# Task data start

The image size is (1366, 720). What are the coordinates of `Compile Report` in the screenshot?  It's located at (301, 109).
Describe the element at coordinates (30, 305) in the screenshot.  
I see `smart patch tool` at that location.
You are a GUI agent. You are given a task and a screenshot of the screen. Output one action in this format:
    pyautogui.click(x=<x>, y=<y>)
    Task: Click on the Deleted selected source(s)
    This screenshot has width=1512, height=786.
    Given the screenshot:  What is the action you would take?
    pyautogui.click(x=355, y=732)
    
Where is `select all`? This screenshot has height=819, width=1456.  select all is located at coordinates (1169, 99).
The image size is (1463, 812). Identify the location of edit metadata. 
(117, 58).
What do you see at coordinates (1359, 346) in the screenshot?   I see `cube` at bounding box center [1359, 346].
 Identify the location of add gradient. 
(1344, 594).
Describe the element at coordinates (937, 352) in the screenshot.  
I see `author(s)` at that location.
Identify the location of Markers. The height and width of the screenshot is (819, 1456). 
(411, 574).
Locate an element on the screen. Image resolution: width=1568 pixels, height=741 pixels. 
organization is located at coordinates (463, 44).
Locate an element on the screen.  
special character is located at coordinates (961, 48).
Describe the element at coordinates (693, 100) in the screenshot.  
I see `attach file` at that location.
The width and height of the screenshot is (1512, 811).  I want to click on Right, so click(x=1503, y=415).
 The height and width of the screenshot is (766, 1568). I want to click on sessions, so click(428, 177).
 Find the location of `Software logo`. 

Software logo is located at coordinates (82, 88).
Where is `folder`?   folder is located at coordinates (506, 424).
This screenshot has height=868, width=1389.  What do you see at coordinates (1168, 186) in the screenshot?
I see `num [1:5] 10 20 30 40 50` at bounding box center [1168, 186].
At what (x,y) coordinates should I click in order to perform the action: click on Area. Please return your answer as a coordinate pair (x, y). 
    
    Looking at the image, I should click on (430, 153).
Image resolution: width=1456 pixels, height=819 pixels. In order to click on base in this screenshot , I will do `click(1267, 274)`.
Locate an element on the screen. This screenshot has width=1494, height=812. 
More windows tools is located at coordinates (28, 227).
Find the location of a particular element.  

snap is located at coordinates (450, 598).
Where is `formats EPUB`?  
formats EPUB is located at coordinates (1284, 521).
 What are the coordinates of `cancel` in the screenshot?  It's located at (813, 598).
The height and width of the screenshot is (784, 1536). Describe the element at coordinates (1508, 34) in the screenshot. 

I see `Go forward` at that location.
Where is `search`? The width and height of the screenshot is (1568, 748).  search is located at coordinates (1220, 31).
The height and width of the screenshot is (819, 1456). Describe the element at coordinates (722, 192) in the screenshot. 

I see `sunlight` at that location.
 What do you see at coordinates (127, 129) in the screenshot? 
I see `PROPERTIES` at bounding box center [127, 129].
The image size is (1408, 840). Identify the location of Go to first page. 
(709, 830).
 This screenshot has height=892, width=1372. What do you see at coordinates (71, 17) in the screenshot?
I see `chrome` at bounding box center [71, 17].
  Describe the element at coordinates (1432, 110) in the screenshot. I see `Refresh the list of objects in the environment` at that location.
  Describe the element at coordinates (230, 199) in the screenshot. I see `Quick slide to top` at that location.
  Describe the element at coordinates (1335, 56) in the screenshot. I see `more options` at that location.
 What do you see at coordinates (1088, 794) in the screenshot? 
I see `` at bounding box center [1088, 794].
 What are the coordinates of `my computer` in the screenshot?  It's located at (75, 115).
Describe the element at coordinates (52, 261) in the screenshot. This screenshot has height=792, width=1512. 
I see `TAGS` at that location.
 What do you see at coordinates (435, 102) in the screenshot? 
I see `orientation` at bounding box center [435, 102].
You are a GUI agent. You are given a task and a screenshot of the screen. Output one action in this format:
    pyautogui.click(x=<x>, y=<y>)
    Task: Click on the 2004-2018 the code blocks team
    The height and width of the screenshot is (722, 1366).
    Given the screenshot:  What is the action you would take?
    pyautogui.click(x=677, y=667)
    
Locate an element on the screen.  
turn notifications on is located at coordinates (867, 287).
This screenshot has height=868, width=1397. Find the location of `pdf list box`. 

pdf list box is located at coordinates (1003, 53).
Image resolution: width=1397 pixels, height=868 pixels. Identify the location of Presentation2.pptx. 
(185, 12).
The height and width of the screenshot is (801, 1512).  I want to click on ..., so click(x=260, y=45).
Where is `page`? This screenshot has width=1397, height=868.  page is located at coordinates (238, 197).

# Task data end

Goal of the exercise.
Report every line of the listing above that contains the string "size", copying each such line in full.

Correct response.
The image size is (1366, 720). What are the coordinates of `Compile Report` in the screenshot?  It's located at (301, 109).
The image size is (1463, 812). Identify the location of edit metadata. 
The image size is (1408, 840). Identify the location of Go to first page. 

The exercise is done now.